Всю дорогу Пики молча смотрела в окно. Вечерняя Москва жизнерадостно переливалась разноцветными огнями фонарей, светофоров, неоновых вывесок и автомобильных фар. Дима держал её руку на своём колене и не решался нарушить тишину. Но на очередном перекрёстке всё же аккуратно спросил:
– Ты точно хочешь домой?
– А какие варианты? – голос Леры прозвучал глухо, практически безжизненно.
– Можем пройтись, подышать воздухом. Выпьем кофе?
– Давай…
* * *
Они медленно шли по небольшому парку. В мягком свете фонарей ресницы Леры отбрасывали длинные тени, добавляя ей юной нежности. Сокол крепко держал её за руку, словно боялся, что она вдруг захочет сбежать.
– Расскажи мне.
– Что рассказать?
– Что ты почувствовала?
– Безысходность… – Пики судорожно вздохнула.
– Тебе нужна помощь? Какая-нибудь психотерапия?
– Не знаю… – внутри себя Лера мысленно металась и кричала. Слова застревали в горле: “Как ему сказать?! Как?!!”
– Солнце… – Дима остановился и нежно приподнял лицо Леры за подбородок. – Просто скажи мне. Я же люблю тебя. И хочу тебе помочь. Мы сделаем всё, что нужно. Выговорись, если тебе хочется.
По её лицу снова потекли слёзы. Лера с трудом посмотрела в лицо Соколу:
– Первая беременность закончилось выкидышем… Девять недель. Вторая прошла нормально… Но мой мальчик умер во сне. И я… Я больше не…
Сокол боялся моргнуть. Он уже знал, что Лера пыталась сказать.
– Я больше не хочу детей.
Дима ждал. Ждал какого-то горького чувства внутри себя. Отрешённости. Разочарования. Болезненной безысходности. Бунта, в конце концов. Но, услышав наконец фразу целиком, не почувствовал ничего. Ни одна струна не дрогнула.
– Ты уверена?
– Да… – Лера всхлипнула, неправильно поняв его спокойствие. – Если ты… Если тебе нужно… Я понимаю… Я… предполагала…
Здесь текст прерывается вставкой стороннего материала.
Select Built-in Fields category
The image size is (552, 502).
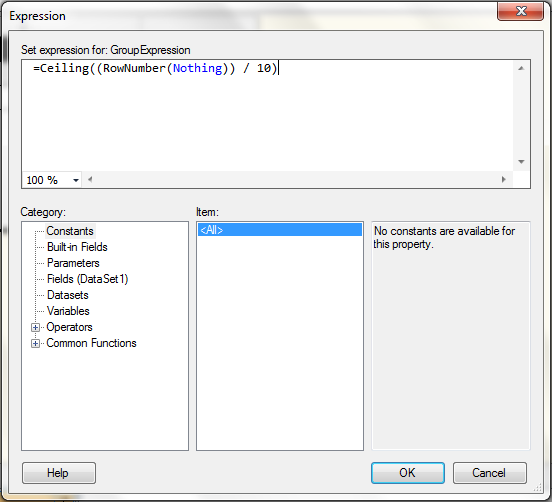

– Тшш… – он крепко прижал её к себе, обнял обеими руками, с горечью ощущая, как бедную Леру второй раз за вечер накрывала истерика, и поцеловал. Точь-в-точь, как в первый раз в день знакомства. Голодно, жадно, терпко, до головокружения, до бешеного грохота в ушах от подскочившего пульса. Она вцепилась в его спину ногтями и продолжала всхлипывать, не в силах остановить накатывающие рыдания.
– Лера. Посмотри на меня.
– Не могу. Нет.
– Посмотри. На меня.
Она подняла заплаканные глаза на Сокола. Он улыбался ей краешком рта. Его подзаживший шрам на виске еле заметно подёргивался от пульса.
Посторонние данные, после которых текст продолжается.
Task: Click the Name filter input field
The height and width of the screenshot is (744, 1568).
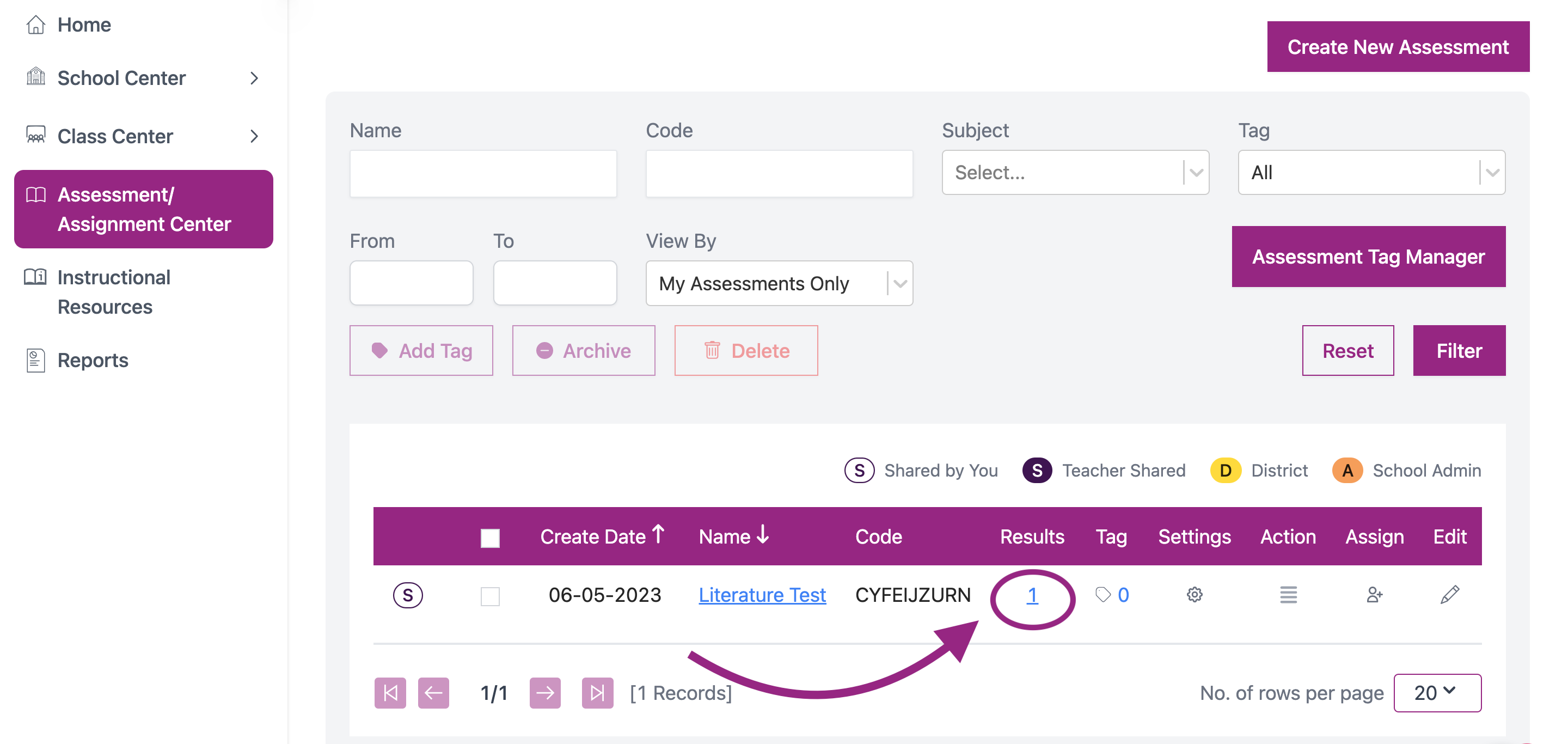Action: 483,174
– Мы не расстанемся. Я могу быть не прав. Но пока предлагаю не трогать эту тему. И не фокусироваться на ней. Выдохни. Расслабься. Мы поговорим потом. Когда ты будешь готова. Когда поверишь мне, что из-за детей мы не расстанемся.
– Нет… Пойми, ты сейчас можешь так сказать, но через два-три года, когда весь… весь “Феникс”… у всех будут… и ты…
– Лера. Выдохни.
Она послушно замолчала и медленно выдохнула.
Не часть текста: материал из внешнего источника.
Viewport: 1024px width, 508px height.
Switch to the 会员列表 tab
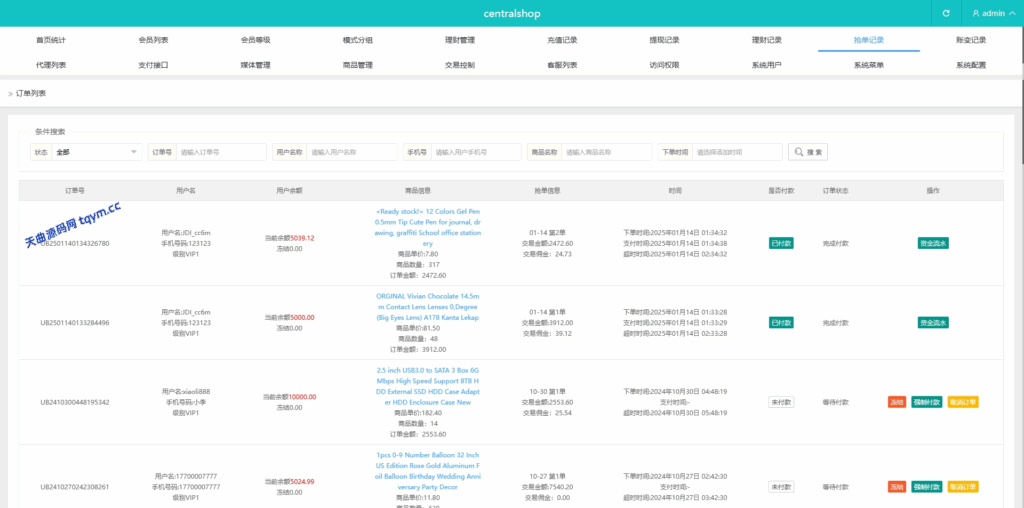153,40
– Я всю сознательную жизнь до прошлой зимы вообще не рассчитывал разжиться семьёй и уж тем более детьми. Статистически, оставаясь наёмником в “Фобосе”, я должен был погибнуть не позднее сорока лет. Поверь, никто из нас о таком не задумывался. И Морок – в том числе. Я теперь понимаю, почему он стал так странно себя вести. Он в панике. Вся его жизнь перевернулась с ног на голову. Потому что он вдруг внезапно из неуязвимого наёмника превратился в отца семейства.
– Но я…
– Ты своими словами не разбиваешь мечту всей моей жизни. Успокойся. Давай договоримся.
– О чём?
– Сгоняем отдохнуть. Отключимся. Расслабимся. И потом спокойно поговорим. Чтобы тебя не трясло на каждом слове от страха, а мне не приходилось чувствовать себя безмозглым идиотом, который не знает, что ответить.